RABAT – Many people around the world would not expect football to be popular among women in conservative Morocco, but it is, in fact, a fast-growing phenomenon.

So serious is the North African country about the ladies that they have hired the services of former United States of America defender Kelly Lindsey as head of women’s football for the Royal Moroccan Football Federation (FRMF).

The American is doing an amazing job, and results of her passion and hard work are beginning to emerge.

“There is great talent in Morocco,” Lindsey said this week.

“You can see and feel football is a very important part of the culture, and the women at the highest level are very talented.

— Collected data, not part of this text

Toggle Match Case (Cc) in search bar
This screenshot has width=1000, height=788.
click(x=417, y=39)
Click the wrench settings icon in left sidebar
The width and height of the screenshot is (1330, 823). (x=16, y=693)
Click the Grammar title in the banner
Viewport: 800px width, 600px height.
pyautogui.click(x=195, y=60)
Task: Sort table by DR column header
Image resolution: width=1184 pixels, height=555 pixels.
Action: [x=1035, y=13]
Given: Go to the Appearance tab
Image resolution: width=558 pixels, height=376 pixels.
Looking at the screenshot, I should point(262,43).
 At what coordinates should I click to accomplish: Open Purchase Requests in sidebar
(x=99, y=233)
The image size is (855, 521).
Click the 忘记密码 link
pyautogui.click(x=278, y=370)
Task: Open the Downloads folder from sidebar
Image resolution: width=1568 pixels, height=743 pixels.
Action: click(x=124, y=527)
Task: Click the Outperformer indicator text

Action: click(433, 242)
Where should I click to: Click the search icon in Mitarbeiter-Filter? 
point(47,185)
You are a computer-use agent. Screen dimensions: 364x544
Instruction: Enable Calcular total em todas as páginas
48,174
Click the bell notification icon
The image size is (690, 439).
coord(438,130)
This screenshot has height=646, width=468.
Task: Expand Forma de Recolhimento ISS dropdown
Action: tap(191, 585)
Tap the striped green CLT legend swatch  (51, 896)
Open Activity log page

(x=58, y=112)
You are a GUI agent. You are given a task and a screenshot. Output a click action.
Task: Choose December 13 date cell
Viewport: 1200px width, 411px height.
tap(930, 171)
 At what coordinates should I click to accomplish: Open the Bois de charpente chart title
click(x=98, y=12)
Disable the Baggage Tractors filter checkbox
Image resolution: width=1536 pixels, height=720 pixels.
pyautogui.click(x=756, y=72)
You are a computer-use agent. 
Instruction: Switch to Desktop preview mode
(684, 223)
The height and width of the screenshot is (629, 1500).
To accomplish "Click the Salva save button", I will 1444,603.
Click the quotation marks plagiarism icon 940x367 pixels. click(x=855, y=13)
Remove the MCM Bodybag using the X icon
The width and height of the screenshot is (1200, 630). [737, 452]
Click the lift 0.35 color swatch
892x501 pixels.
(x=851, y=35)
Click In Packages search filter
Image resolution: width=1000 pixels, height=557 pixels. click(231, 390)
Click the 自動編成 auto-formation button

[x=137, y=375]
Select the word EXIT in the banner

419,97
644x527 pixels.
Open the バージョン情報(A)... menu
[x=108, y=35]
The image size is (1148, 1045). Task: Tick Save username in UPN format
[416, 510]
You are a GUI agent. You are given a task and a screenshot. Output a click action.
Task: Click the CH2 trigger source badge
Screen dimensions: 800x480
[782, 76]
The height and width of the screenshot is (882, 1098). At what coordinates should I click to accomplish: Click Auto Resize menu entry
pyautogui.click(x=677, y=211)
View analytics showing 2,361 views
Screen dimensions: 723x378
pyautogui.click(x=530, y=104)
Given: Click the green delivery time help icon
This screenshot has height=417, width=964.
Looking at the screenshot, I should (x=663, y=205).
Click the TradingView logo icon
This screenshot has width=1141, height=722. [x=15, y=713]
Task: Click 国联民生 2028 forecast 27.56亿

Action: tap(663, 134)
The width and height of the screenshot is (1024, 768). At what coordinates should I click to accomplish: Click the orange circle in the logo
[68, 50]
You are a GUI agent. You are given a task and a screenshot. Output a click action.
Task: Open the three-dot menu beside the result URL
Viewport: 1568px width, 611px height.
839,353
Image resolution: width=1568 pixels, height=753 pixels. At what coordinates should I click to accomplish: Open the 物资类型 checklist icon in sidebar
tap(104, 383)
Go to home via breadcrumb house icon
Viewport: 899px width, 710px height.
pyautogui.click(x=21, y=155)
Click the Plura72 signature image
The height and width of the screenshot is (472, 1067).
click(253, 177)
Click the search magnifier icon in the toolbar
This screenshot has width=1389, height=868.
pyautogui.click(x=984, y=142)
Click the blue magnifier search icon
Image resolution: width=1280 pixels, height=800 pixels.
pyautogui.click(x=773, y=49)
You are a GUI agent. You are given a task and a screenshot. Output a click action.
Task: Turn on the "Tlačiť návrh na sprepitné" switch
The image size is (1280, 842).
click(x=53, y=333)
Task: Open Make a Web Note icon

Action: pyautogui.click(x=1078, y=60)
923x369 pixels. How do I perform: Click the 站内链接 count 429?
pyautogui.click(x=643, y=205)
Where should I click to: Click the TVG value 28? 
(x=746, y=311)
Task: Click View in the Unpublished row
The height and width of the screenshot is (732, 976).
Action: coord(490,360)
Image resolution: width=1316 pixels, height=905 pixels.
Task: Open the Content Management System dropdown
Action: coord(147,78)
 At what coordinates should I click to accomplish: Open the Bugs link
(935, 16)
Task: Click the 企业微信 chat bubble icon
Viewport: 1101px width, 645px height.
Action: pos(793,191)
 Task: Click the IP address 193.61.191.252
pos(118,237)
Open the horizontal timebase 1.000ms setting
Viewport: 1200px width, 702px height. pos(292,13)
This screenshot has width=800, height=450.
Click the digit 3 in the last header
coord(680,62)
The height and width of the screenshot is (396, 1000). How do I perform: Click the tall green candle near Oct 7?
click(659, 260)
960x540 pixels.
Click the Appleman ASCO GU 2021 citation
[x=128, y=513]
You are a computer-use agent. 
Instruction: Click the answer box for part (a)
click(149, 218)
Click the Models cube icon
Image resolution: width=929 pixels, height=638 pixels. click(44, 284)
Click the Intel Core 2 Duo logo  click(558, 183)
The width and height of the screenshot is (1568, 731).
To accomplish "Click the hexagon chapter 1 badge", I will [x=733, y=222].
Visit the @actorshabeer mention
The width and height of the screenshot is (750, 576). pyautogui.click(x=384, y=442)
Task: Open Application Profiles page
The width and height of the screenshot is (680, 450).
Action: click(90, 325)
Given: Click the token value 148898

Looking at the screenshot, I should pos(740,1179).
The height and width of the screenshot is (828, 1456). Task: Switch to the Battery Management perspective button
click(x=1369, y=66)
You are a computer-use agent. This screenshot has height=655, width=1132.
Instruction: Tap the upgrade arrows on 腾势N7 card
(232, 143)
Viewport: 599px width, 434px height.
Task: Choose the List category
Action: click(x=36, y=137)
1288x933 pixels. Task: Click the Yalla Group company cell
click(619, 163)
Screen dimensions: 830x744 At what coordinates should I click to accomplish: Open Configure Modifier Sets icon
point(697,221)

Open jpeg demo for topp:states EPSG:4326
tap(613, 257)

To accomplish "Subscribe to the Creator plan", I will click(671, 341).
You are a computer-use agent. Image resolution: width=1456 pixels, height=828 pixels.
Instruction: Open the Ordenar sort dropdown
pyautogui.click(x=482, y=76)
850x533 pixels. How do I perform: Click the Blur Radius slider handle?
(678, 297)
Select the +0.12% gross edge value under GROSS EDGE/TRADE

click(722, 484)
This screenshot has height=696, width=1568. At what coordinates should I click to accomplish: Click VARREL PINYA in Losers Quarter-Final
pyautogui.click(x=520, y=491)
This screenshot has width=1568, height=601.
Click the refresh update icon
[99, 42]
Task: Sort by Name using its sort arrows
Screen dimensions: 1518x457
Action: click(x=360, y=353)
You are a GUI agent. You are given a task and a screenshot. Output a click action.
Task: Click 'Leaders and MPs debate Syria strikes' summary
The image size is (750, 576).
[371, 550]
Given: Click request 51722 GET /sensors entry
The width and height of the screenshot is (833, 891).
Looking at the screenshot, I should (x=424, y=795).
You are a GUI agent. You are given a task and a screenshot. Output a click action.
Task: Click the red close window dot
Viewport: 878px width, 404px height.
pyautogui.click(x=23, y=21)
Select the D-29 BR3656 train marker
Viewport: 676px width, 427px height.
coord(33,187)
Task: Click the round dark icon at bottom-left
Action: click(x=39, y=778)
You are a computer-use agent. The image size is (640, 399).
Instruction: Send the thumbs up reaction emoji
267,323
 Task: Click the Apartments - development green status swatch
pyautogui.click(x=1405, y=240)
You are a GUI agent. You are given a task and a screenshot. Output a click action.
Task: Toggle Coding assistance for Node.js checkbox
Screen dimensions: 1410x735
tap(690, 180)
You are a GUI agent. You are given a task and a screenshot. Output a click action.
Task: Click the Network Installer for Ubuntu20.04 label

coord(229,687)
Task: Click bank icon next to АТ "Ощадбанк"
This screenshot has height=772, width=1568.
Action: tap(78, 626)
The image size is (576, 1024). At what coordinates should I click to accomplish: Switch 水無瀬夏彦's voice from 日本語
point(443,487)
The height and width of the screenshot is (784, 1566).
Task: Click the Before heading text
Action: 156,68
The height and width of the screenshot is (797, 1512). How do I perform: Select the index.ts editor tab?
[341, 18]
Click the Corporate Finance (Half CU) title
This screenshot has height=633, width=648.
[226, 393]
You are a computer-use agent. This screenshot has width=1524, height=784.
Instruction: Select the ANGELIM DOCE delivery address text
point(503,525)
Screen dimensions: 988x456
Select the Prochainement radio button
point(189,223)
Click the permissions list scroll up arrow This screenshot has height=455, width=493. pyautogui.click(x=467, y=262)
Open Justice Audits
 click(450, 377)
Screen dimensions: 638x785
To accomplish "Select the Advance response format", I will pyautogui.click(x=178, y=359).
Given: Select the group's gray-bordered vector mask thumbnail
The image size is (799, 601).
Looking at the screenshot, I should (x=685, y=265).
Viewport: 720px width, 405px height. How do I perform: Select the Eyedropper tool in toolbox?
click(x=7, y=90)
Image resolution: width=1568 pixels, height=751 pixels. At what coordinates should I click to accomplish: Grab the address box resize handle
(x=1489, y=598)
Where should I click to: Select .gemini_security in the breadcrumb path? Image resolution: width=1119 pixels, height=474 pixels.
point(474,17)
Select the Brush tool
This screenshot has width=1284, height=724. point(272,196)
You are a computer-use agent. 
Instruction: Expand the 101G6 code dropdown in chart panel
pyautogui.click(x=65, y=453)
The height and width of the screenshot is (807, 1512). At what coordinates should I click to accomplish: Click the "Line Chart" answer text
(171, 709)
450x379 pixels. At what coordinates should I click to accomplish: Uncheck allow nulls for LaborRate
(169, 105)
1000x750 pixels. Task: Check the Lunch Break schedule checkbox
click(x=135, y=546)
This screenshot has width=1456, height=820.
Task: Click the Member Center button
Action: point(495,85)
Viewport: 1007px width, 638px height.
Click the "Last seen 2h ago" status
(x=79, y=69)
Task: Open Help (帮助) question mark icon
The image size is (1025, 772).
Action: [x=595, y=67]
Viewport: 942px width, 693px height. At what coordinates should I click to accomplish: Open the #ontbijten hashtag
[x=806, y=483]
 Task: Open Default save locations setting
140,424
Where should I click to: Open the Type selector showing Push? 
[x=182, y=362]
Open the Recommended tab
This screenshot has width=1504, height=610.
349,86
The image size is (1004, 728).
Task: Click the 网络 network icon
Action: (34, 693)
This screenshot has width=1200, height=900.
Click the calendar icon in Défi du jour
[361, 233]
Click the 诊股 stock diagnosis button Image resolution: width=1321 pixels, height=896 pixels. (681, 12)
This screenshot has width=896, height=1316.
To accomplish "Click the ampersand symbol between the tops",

“Our challenges are in the depth, which is why this convention is so important and valuable. We need to raise the professionalism of the game, so that we can develop more depth of talent for the country through all levels of the game.”

The convention that Lindsey speaks about is a groundbreaking seminar by the Moroccan federation on how to develop the women’s game in the country to be at par with their male counterparts.

They have dubbed this a “Marshall Plan”, and, according to the FRMF president Fouzi Lekjaa, it is aimed at “enhancing the practice at club level and create a competitive professional national championship that will serve as a reservoir to strengthen the ranks of national teams.”

Last week, Lekjaa officiated at a ceremony where “a contract of objectives for women’s football” was signed between stakeholders who included National League of Women’s Football president Khadija Illa and the FRMF’s national technical director, a Welshman called Osian Robert.

Speaking at the event, the FRMF boss Lekjaa remarked that the development was “a historic day in the annals of women’s football in Morocco.”

Lekjaa added that broadening the base of female footballers and sound financial management was crucial in the growth of women’s football in Morocco.

He said: “All the conditions are right for the successful take-off of women’s football, which is an essential strategic choice”.

The FRMF aims to grow women’s football throughout the country so that by 2024, it will be the most popular sport in the country with different leagues set up across all levels.

Officials say among the objectives are “regular qualification for the African Cup of Nations finals for all categories, winning an African Cup in at least one youth category, qualifying for the World Cup in at least one youth category, and qualifying for the main World Cup in 2023 and the Olympic Games in Paris in 2024,” adding on: “This roadmap also aims to place the women’s national team in the top three in Africa and in the top 50 of the Fifa world rankings.”

To ensure this, clubs at the highest levels of competition will be offered grants by the national federation.

Initially, the top-flight league will have 14 teams with the second division made up of 30 clubs divided into two groups.

They will all have youth teams.

To strike gender balance, the clubs must have a woman as the assistant coach if the head coach is male, while Under-15 sides’ technical staff must be all female.

“The goal contract stipulates that the players of the senior women’s team must all have a professional contract in accordance with statutes and regulations,” read a statement from the federation.

Morocco’s budget for women’s football in the 2020-21 period is a cool six million Euros, up from one million for 2019-20. A strong statement of intent indeed!

All this excites Lindsey.

Commented the affable American: “The objectives are very practical and aspiring at the same time. We want to be transformative, and that requires a strategy with big goals and aspirations, as well as a step by step development plan to achieve each phase of the vision. No one person can achieve this alone, that is what makes these objectives unique, we need the entire country to unite together around the development of women’s football from grassroots through elite, and that is our vision and mission.”